The graph of the function you wrote, `g( x ) = 2 + 2x ,` is a straight line. Between `x = 0 ` and `x = 2` it is a straight line segment from `( 0 , 2 )` to `( 2 , 6 ) .` Its length is clearly `sqrt ( 2^2 + 4^2 ) = sqrt ( 20 ) = 2 sqrt ( 5 ) .`

It is too simple, so I suppose your `f ( x ) = 2 + 2^x .` Here we need to use the formula `L = int_a^b sqrt ( 1 + ( f ' ( x ) )^2 ) dx ` for `a = 0 , ` `b = 2 .`

We see `f ' ( x ) = 2^x * ln 2 ,` so the integral is `L = int_0^2 sqrt ( 1 + 4^x * ln^2 2 ) dx .`

It is not so simple but possible to compute in exact form.

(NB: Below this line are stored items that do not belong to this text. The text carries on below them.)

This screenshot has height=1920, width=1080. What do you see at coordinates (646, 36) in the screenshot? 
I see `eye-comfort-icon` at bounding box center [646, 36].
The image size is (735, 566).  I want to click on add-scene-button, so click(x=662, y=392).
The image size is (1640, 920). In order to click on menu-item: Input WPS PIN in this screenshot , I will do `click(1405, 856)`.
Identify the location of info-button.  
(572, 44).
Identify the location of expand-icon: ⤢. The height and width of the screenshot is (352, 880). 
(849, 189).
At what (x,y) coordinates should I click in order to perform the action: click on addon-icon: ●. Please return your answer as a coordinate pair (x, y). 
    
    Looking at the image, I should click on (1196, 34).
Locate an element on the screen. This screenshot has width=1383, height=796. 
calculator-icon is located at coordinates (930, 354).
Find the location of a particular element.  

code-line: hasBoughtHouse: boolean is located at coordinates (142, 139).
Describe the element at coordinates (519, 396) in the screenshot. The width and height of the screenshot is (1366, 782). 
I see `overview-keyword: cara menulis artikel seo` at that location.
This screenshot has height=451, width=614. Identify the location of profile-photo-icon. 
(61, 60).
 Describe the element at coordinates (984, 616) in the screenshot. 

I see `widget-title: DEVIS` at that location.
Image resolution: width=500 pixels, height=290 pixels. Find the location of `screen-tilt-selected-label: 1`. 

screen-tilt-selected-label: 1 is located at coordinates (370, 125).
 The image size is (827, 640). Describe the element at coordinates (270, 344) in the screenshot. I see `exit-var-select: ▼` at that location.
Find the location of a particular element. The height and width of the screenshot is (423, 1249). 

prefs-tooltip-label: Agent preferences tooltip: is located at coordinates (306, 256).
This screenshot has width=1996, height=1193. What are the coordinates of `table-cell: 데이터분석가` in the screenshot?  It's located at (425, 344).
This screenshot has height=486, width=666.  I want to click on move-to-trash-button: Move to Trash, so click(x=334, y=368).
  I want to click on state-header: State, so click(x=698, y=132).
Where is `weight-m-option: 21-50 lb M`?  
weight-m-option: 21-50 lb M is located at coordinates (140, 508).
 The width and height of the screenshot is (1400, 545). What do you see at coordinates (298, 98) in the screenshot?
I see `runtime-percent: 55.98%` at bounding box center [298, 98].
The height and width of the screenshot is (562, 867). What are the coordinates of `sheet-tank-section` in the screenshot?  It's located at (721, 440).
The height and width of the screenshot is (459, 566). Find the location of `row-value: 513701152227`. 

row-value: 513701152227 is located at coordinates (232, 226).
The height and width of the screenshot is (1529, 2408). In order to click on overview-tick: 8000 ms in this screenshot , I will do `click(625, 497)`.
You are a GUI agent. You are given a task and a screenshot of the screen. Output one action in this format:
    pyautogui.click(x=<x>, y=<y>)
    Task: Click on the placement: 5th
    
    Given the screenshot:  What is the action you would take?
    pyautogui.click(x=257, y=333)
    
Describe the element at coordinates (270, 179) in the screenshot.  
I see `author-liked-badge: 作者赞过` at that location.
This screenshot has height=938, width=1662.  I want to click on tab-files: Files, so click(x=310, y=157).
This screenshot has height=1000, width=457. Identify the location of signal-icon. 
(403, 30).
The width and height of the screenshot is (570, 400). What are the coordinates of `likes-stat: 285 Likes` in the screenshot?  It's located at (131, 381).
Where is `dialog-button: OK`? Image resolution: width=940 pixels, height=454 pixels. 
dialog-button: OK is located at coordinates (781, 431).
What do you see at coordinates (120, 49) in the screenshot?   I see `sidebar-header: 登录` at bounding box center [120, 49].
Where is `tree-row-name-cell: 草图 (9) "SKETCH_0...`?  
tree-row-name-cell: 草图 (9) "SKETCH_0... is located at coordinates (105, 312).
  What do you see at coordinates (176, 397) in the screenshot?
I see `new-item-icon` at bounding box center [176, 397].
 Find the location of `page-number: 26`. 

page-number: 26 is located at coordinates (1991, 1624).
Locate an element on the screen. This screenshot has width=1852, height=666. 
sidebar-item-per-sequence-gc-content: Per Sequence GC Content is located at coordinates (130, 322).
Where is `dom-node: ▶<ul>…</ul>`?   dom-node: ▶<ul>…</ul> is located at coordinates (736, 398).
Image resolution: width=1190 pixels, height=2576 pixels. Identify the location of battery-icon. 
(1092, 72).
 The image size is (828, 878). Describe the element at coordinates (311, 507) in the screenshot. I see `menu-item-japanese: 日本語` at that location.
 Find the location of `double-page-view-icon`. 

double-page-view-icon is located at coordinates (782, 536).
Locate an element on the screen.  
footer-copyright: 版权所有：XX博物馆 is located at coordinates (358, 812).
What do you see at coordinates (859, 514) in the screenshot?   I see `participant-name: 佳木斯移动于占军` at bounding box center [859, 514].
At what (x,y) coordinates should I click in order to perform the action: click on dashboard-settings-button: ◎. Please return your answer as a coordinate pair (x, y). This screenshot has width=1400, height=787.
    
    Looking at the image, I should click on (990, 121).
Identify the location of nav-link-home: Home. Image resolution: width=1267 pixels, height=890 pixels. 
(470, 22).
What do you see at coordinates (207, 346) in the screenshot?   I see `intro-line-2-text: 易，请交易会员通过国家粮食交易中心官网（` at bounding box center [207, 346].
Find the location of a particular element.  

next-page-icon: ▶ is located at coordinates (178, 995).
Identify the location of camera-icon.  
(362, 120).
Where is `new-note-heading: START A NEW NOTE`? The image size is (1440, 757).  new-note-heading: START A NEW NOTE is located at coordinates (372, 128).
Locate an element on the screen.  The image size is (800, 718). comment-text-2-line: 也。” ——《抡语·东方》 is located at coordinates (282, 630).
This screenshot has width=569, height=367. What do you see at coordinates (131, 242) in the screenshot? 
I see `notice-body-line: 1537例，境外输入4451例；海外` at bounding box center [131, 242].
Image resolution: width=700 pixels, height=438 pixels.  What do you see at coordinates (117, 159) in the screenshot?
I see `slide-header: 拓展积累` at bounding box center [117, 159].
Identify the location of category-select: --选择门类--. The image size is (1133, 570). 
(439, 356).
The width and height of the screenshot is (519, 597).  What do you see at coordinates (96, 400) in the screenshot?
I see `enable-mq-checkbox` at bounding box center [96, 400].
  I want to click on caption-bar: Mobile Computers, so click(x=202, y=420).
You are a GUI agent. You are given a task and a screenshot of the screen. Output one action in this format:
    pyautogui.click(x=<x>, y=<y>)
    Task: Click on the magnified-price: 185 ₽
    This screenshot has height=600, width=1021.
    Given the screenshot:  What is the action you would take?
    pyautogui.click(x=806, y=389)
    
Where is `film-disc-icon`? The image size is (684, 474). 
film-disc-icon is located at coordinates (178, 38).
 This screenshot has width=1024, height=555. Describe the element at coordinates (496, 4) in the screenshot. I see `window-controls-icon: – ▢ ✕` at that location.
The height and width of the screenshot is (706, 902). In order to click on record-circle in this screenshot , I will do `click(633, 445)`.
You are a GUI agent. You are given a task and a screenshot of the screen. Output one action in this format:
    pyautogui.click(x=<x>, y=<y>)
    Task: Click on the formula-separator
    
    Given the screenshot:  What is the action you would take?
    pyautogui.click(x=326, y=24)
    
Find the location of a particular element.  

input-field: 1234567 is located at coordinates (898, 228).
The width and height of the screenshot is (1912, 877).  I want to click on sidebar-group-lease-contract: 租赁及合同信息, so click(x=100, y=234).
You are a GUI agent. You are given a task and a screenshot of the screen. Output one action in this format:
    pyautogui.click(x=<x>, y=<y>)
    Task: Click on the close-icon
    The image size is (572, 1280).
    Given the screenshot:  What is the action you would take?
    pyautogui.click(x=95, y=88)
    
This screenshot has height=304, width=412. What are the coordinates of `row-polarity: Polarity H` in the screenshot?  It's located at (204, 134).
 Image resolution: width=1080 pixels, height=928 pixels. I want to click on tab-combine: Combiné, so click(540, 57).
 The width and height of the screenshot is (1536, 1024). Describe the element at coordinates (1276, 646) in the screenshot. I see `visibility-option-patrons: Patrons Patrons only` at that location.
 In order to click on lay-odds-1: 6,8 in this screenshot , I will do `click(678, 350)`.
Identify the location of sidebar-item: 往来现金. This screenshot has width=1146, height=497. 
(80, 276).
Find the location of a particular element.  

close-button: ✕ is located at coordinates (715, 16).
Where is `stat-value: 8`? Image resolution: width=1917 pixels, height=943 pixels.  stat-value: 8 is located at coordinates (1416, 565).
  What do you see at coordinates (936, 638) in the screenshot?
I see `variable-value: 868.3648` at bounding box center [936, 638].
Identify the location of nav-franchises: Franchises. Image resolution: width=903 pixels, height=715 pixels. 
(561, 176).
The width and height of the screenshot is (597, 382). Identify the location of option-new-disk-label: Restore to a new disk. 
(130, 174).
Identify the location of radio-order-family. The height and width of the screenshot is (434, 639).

Substitute `u = 4^x ln^2 2,` then `du = 4^x ln^2 2 ln 4 dx = 2 ln 2 u dx ,` `u` is changing from `ln^2 2` to `16 ln^2 2.` The integral becomes

`int_(ln^2 2)^(16 ln^2 2) sqrt( 1 + u ) / ( 2 ln 2 u ) du .`

It is more or less a table integral, which is equal to

`(1/(2ln2) (2sqrt(u+1) + ln(sqrt(u+1)+1) - ln(sqrt(u+1) - 1))_(u=ln^2 2)^(16 ln^2 2).`

The approximate value of this nasty expression is **3.66**.